WHAT IS BEING ASKED: Transcribe word for word the section of the records below that opens with the line containing "The width and height of the screenshot is (1063, 838)." and closes with the line containing "The height and"; drop every picture.

Stored records
——————

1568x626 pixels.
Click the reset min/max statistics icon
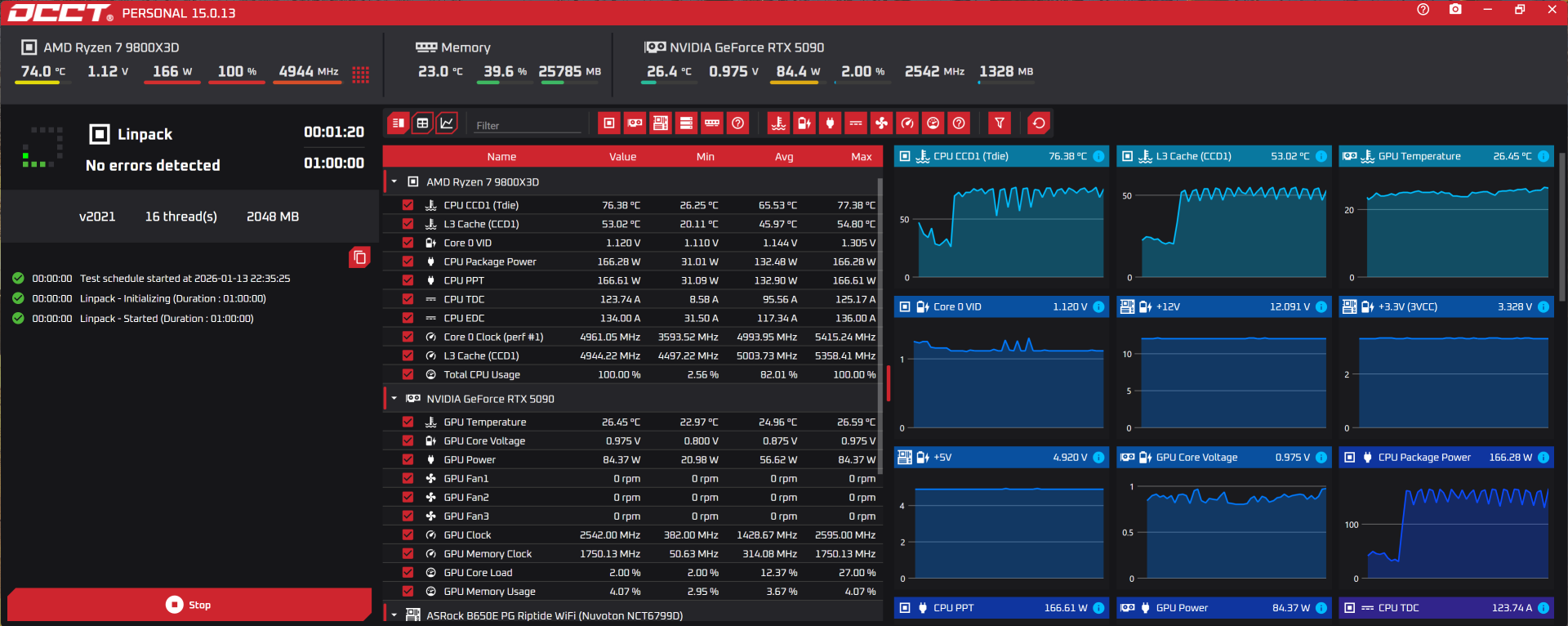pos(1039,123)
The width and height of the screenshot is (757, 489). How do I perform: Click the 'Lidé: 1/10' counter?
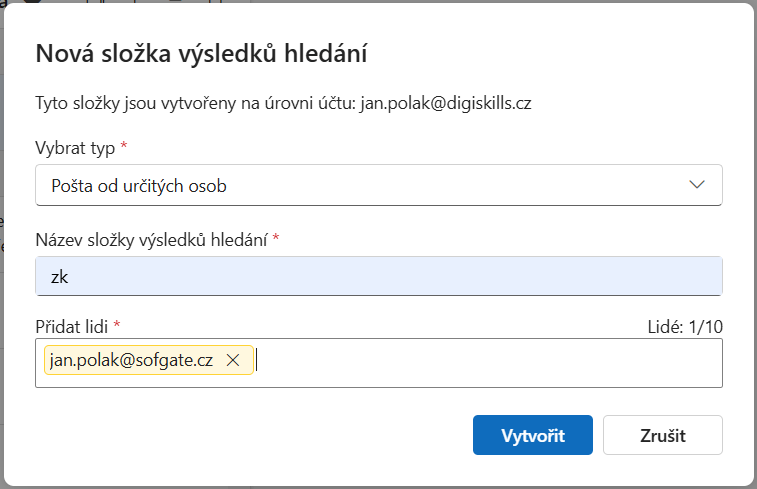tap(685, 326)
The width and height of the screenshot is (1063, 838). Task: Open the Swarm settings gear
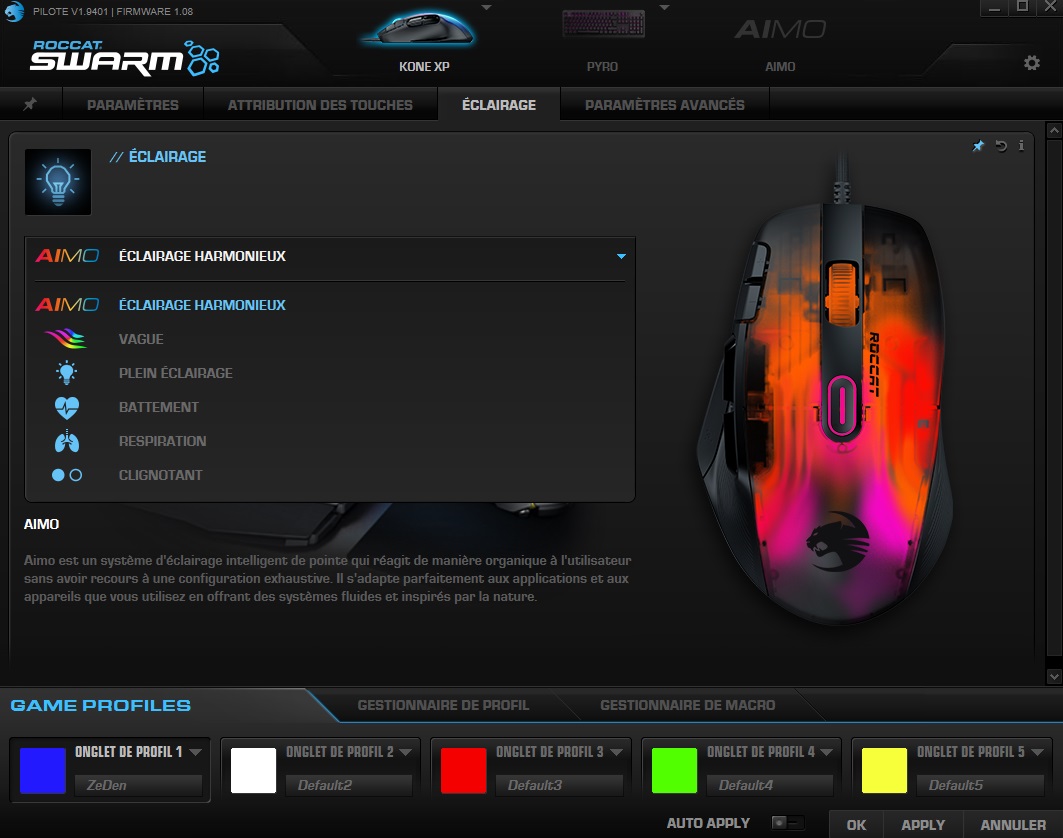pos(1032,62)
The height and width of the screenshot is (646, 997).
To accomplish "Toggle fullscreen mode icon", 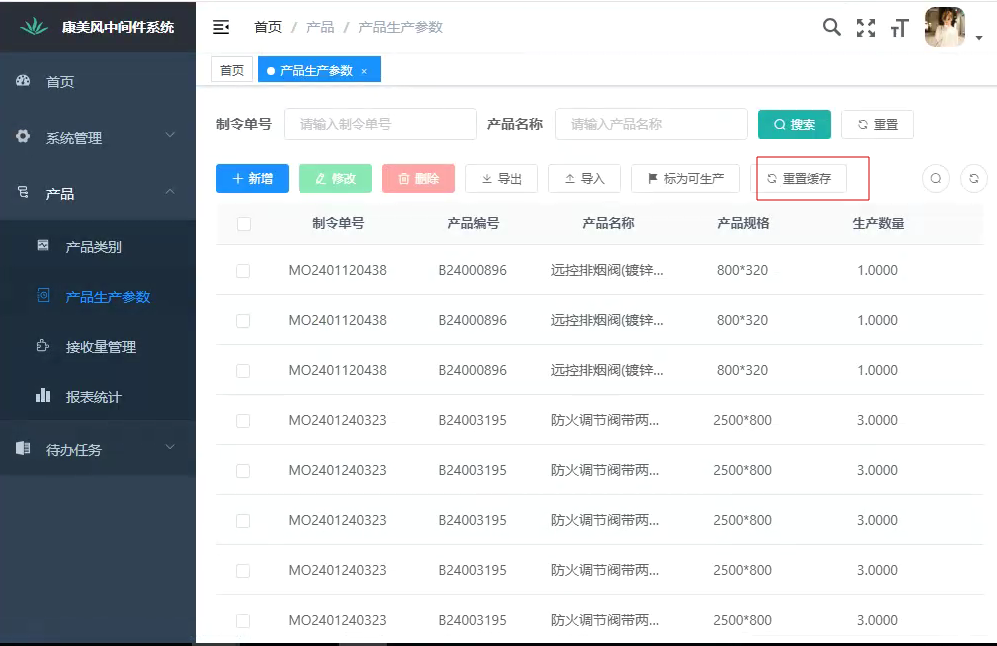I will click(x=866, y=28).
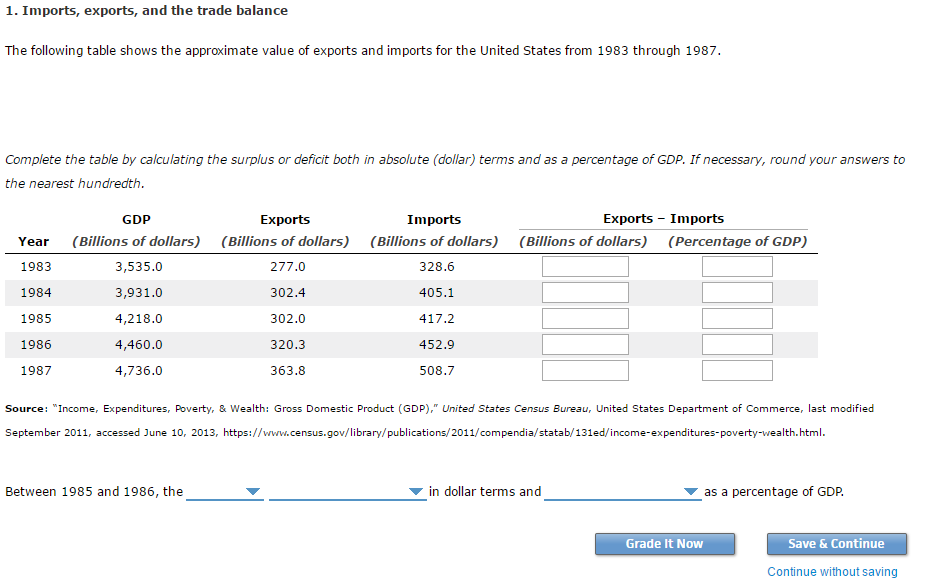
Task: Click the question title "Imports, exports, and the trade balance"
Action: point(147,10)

——————

RESPONSE TO THE TASK:
The width and height of the screenshot is (1063, 838). Task: Open the Swarm settings gear
pos(1032,62)
The height and width of the screenshot is (646, 997).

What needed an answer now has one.